BEGIN RECORDS SHOWN

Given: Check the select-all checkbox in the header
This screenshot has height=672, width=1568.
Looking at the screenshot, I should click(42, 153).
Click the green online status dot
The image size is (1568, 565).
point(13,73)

END RECORDS SHOWN

The answer must be a word-for-word reproduction of every record above.

» RESPONSE BELOW
Given: Check the select-all checkbox in the header
This screenshot has height=672, width=1568.
Looking at the screenshot, I should click(42, 153).
Click the green online status dot
The image size is (1568, 565).
point(13,73)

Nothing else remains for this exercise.